The Internet is moving way beyond dot-com with the ICANN deciding to accept any word in any language as a possible domain name suffix.
Ask anybody who has little knowledge of the World Wide Web. “.com, .edu, .org; yes that are the domain names we are all familiar with,” is the most likely answer.
Very shortly the answer will have a much longer list than these generic top-level domain names.
Flood gates opened
The Internet Corporation for Assigned Names and Numbers (ICANN), the group that manages Internet addresses, has decided to accept almost any word in any language as a domain name.
“ICANN has opened the Internet's naming system to unleash the global human imagination,” Rod Beckstrom, President and Chief Executive Officer of ICANN was quoted as saying in The Christian Science Monitor.
So the dot com world will extend to ‘.shop’, ‘.play’ or for that matter ‘.anything’. The list will be as long as one’s imagination or the nature of business one is operating in.
At present there are 22 generic domains and close to about 250 country-level domain names such as .uk or .de.
“ICANN has opened the Internet's naming system to unleash the global human imagination,” Rod Beckstrom, President and Chief Executive Officer of ICANN was quoted as saying in The Christian Science Monitor.
“Today's decision respects the rights of groups to create new top-level domains in any language or script. We hope this allows the domain name system to better serve all of mankind,” added Beckstrom.
Expensive proposition
The new system, to be opened up in 2012, will come with a huge price tag though; a whopping $185,000.
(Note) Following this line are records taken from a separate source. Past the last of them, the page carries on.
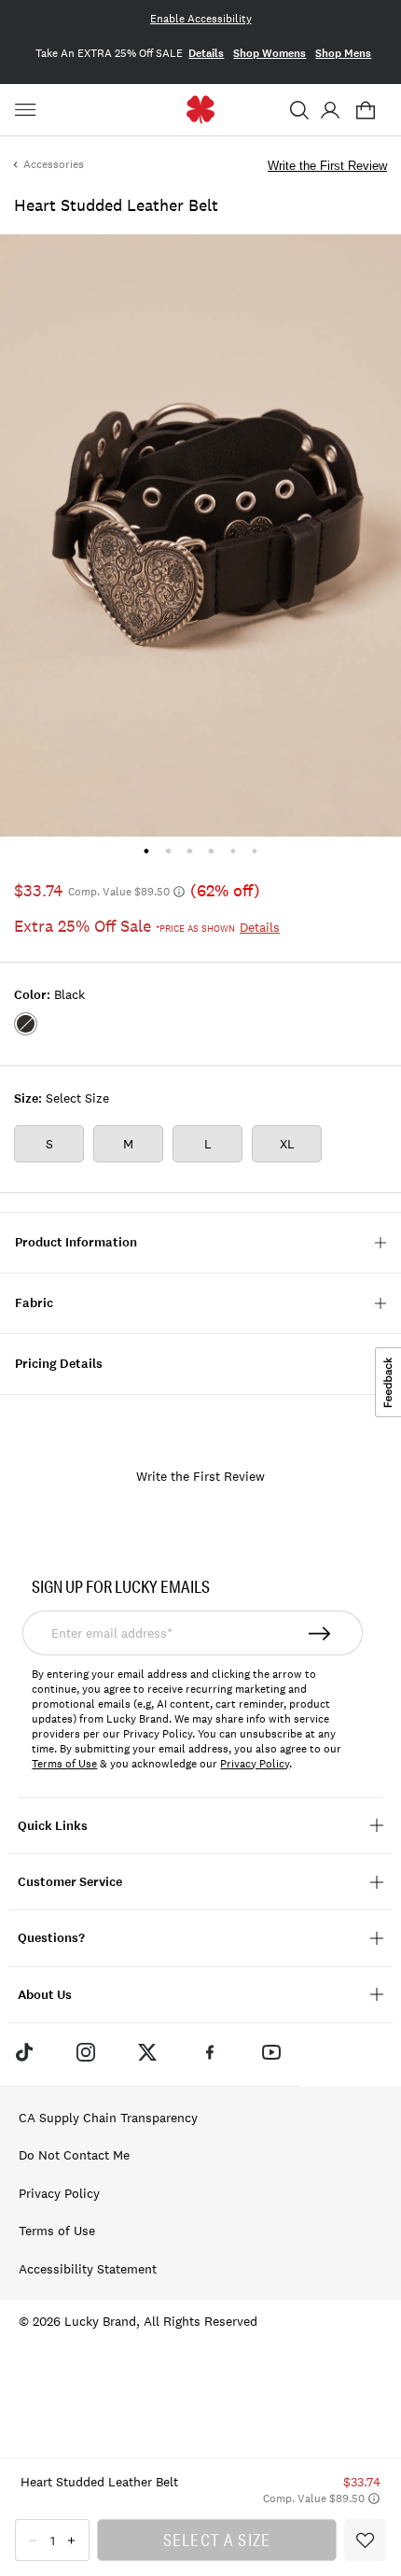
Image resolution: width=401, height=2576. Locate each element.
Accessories (53, 164)
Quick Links (53, 1826)
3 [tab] (189, 851)
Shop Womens (269, 53)
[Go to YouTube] (271, 2052)
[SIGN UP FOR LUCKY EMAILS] (320, 1633)
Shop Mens (343, 53)
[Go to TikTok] (23, 2052)
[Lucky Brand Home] (201, 109)
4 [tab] (211, 851)
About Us (45, 1995)
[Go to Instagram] (86, 2052)
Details (206, 53)
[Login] (329, 110)
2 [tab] (168, 851)
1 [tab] (146, 851)
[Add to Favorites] (365, 2540)
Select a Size (217, 2539)
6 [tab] (254, 851)
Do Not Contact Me (74, 2155)
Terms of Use (64, 1763)
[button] (299, 110)
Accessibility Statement (88, 2268)
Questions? (51, 1938)
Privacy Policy (254, 1763)
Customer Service (70, 1882)
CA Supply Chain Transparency (108, 2117)
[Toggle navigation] (28, 110)
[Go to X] (147, 2052)
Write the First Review (327, 166)
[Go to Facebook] (210, 2052)
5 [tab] (232, 851)
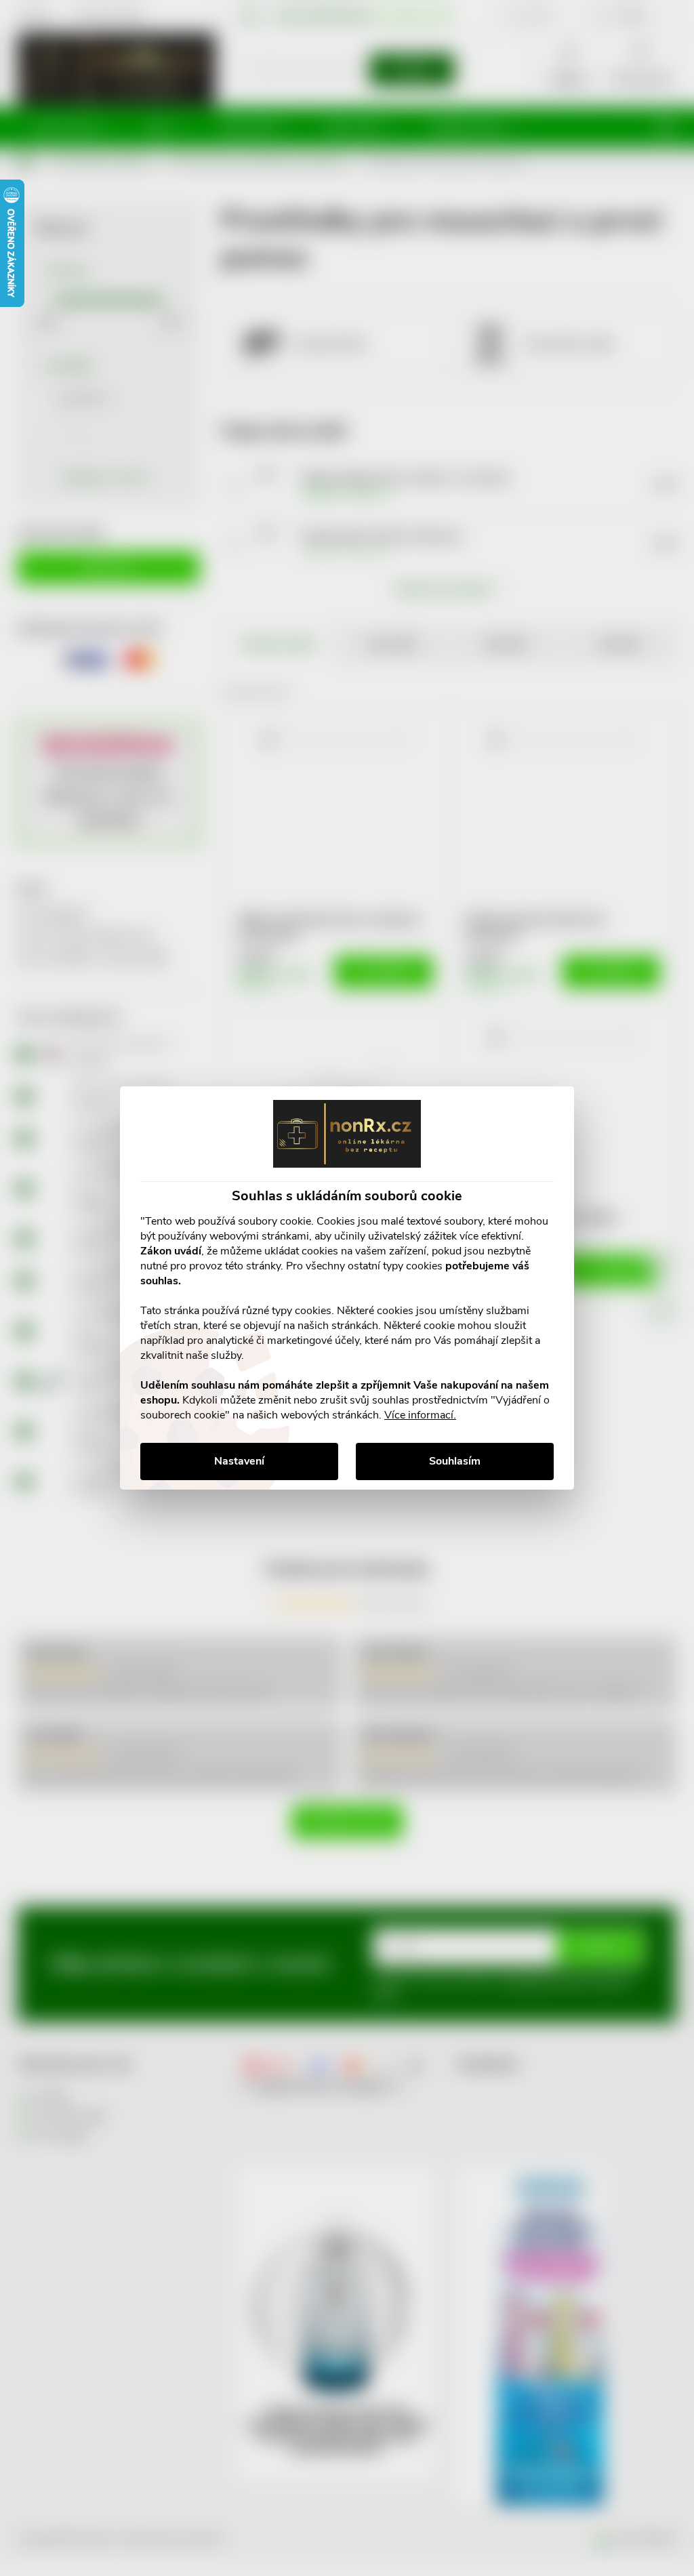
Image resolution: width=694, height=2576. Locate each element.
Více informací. (420, 1415)
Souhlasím (455, 1461)
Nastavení (239, 1461)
The ICANN requirements stipulate that applicants be “established public or private organizations,” with the requisite competence to keep a domain running.
In the new scenario, companies may end up wrestling and wrangling over particular desirable URLs. Thus ICANN could find itself in “a never-ending series of decisions it doesn't want to deal with.”
“With this pricing and annual fee plan, there's no way I could have that or www.home.lanceulanoff,” analyst Lance Ulanoff opined.
“ICANN may believe it's heading off lots of confusion and a hoard of greedy squatters, but I think they're starting a fire in the corporate world and handcuffing everyone else,” noted Ulanoff.
Founded in 1998 and headquartered in Marina del Rey, California, ICANN is a non-profit corporation is responsible for managing the Internet Protocol address spaces (IPv4 and IPv6).
The responsibility of assigning address blocks to regional Internet registries, maintaining registries of Internet protocol identifiers, in addition to managing top-level domain name space also rests with ICANN.